Resnik kept touching Bailey’s face with the back of his hand and remarking on how beautiful she was. Bailey seemed not to notice. Only when he said it in fractured Japanese did she smile.

He talked about Judy Garland, whom he represented for a year. “She tried suicide at least three times a week,” he said. “ Le enchere , you know? It was a 24-hour job. I found her once with her head in the toilet.

“It was in Vegas. She was supposed to go on, but she was totally incoherent. I said, ‘Put Ray Bolger on standby.’ Judy couldn’t walk or talk and was slobbering.

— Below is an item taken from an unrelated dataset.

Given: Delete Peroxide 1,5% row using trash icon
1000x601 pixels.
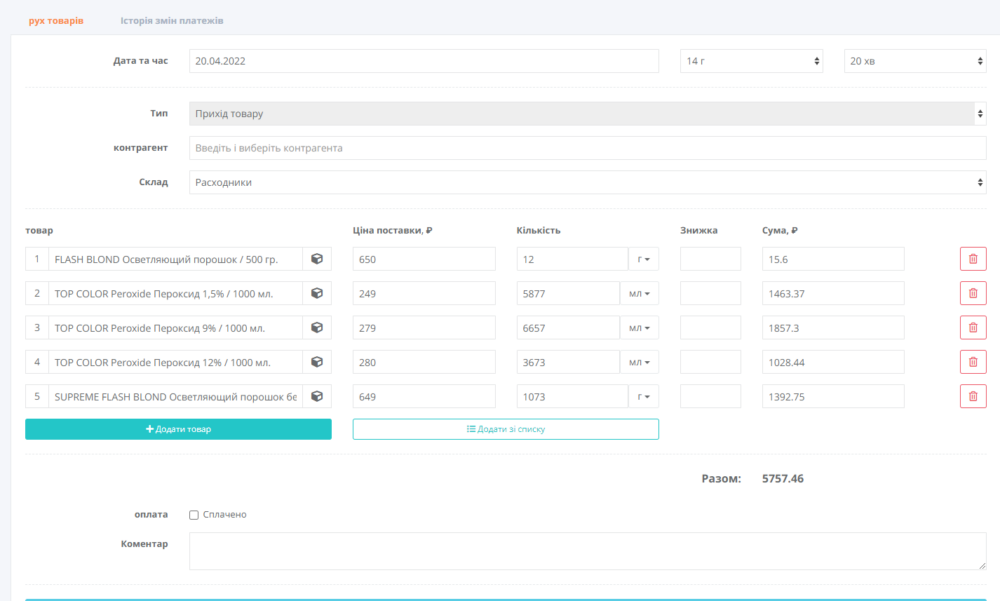Looking at the screenshot, I should click(x=972, y=294).
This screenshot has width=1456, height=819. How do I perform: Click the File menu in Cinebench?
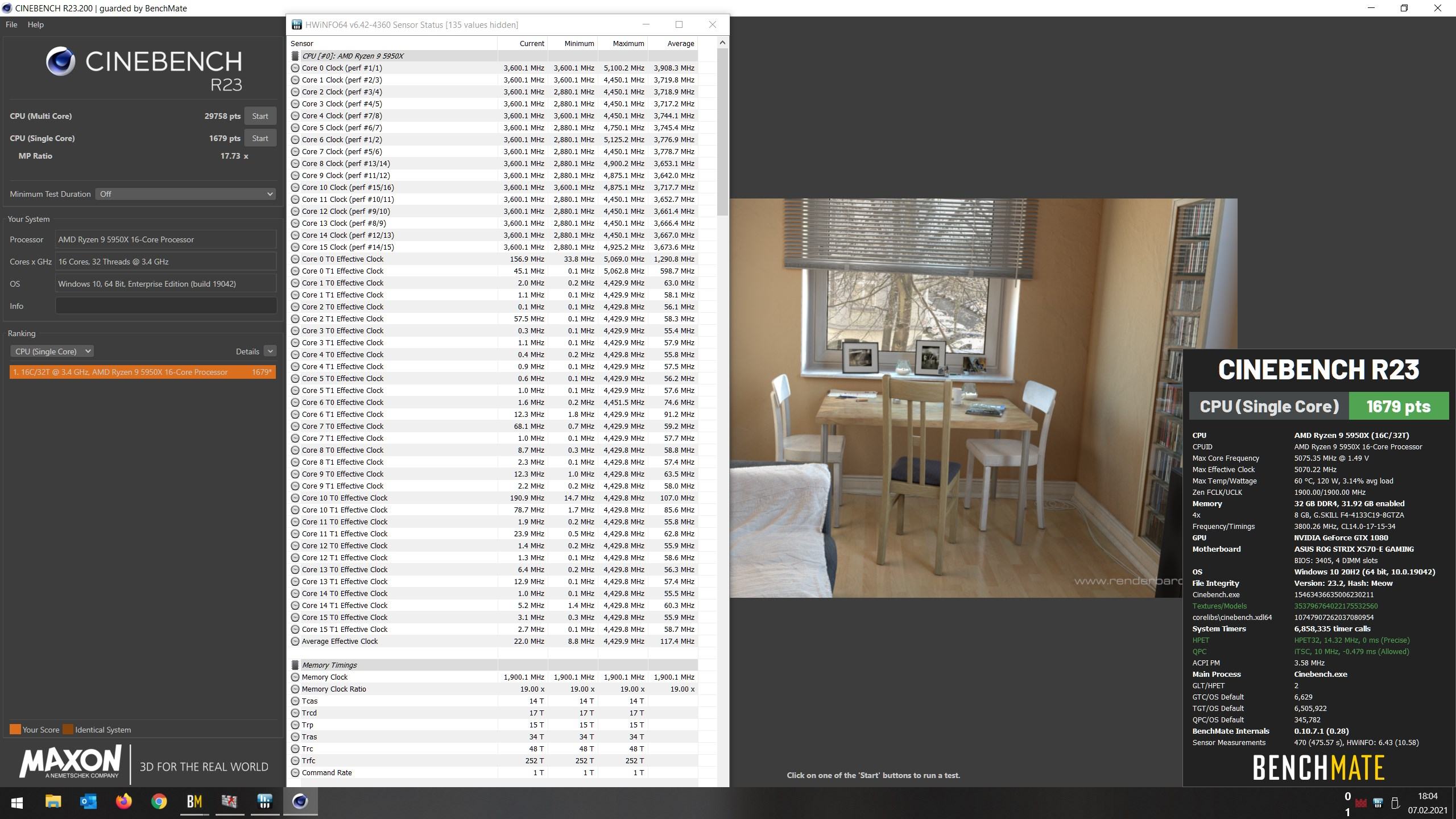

“Then I had an idea. I called a hypnotist. Nothing ventured, nothing gained. He went in and came out 10 minutes later, and she was radiant! It was a miracle! Yamagato Fujiyama!”

Bailey’s boyfriend is a professional volleyball player. “I didn’t know you could make money doing that,” I said.

“Oh, yes,” she said. That was it.

“Bouilier le maudiere, “ Resnik purred, touching her face.

“How did Judy Garland do?” I asked.

“She was great,” he said, turning abruptly from Bailey to a ground sirloin steak. “Never better.”

“How’s the steak?”

“Osaka okiyama! “ he replied.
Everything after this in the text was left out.